═══ Input records

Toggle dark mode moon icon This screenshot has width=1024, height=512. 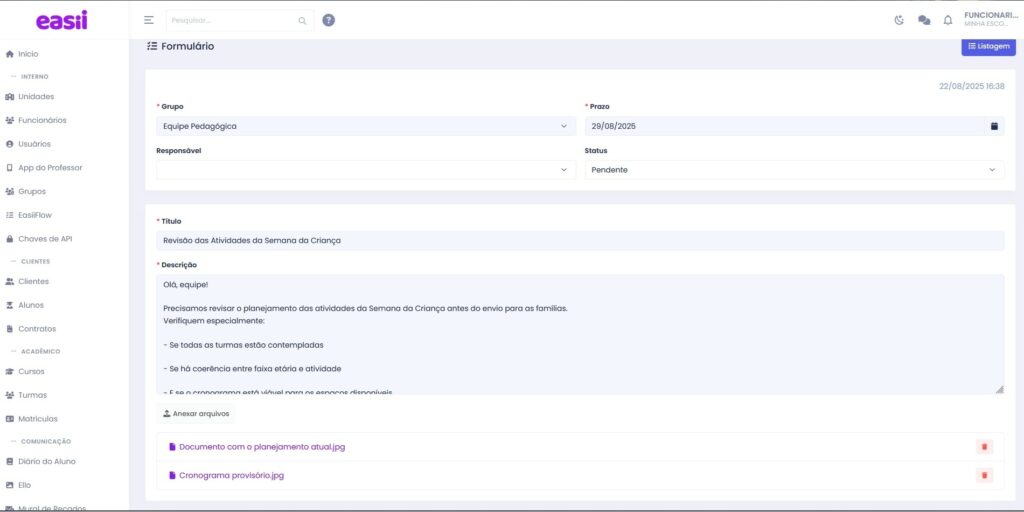point(899,20)
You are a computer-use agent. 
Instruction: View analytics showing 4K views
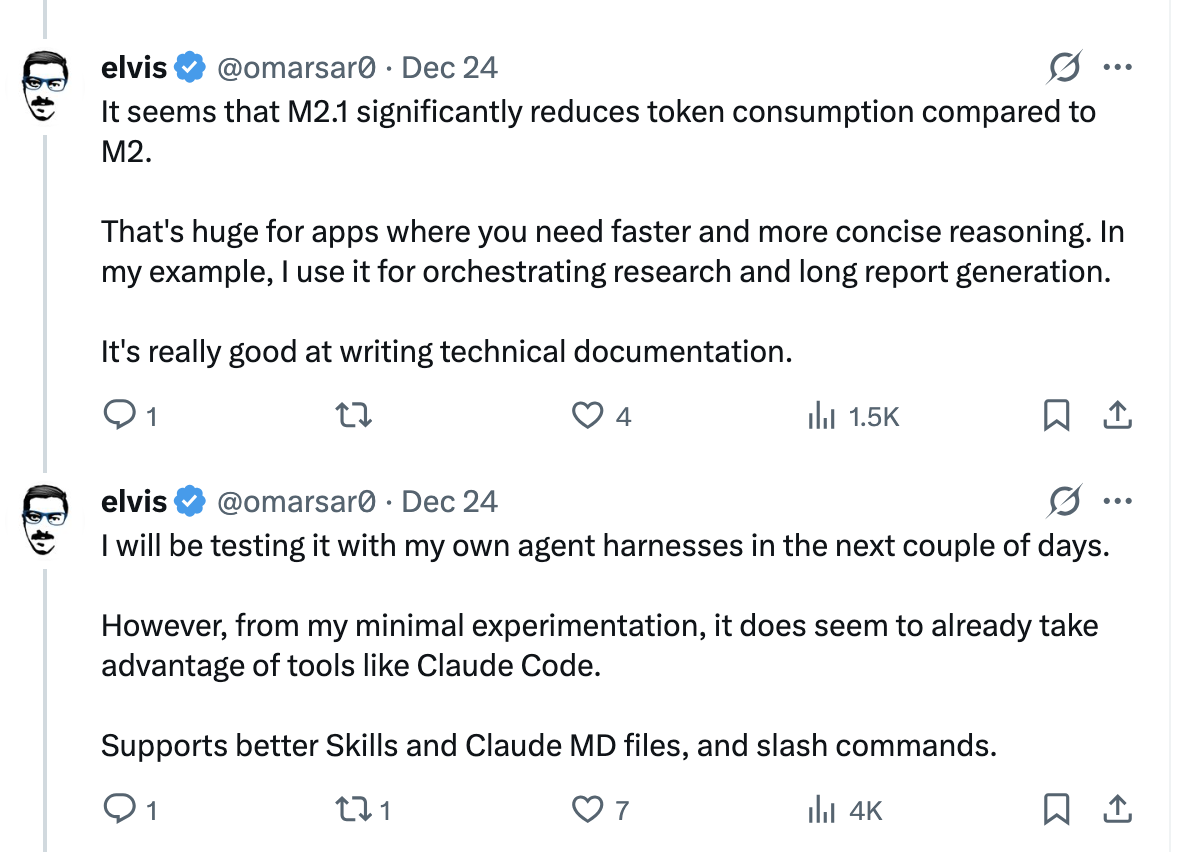coord(821,809)
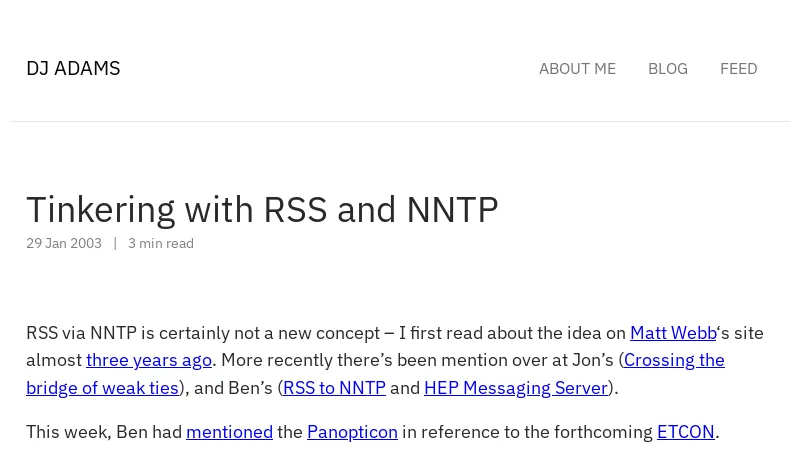Open the RSS to NNTP link
This screenshot has width=800, height=450.
pyautogui.click(x=334, y=388)
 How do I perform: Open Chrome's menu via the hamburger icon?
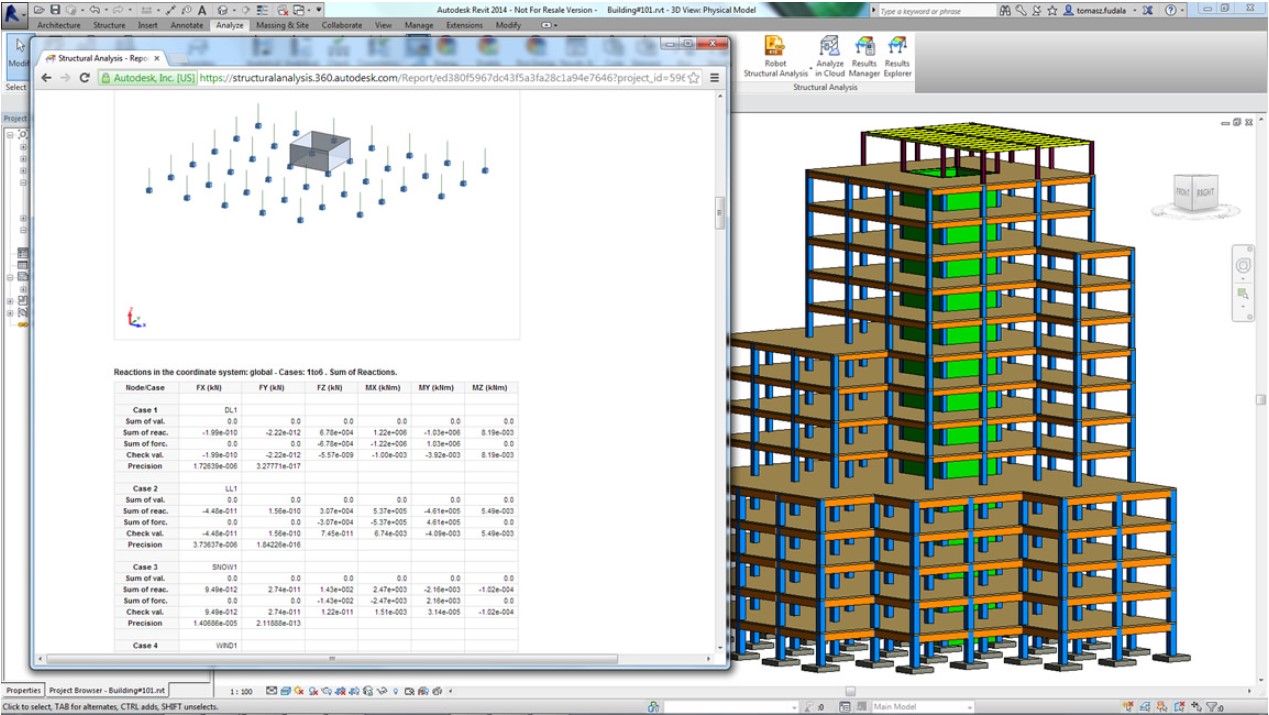tap(713, 77)
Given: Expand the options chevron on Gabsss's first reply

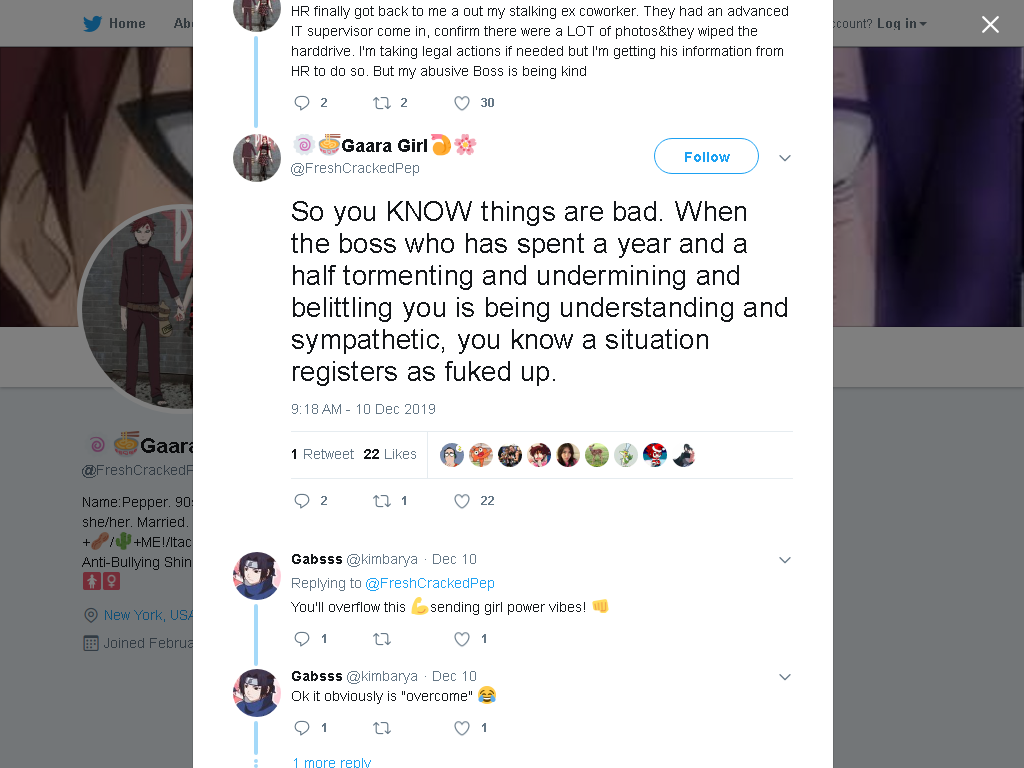Looking at the screenshot, I should 785,560.
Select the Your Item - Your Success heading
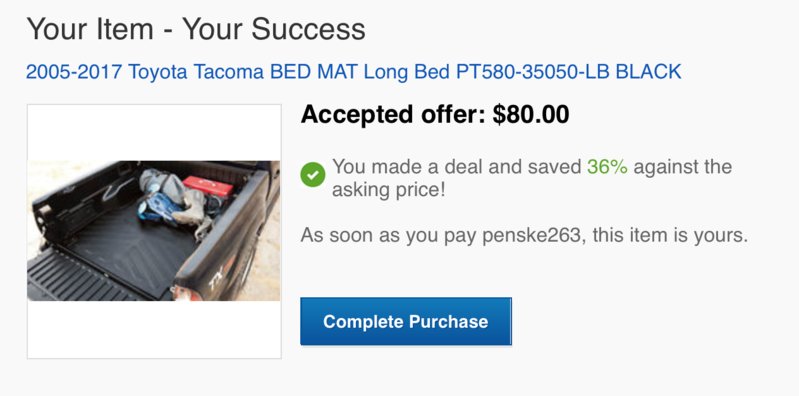The image size is (799, 396). click(196, 29)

══════

- [Exercise directions]: Drop the pictures, then write out only the lines running from the one containing "How do I perform: Open" through the last line above, both included, exactly.

- [Task answer]:
 How do I perform: Open Chrome's menu via the hamburger icon?
tap(713, 77)
Given: Expand the options chevron on Gabsss's first reply

Looking at the screenshot, I should 785,560.
Select the Your Item - Your Success heading
The image size is (799, 396). click(196, 29)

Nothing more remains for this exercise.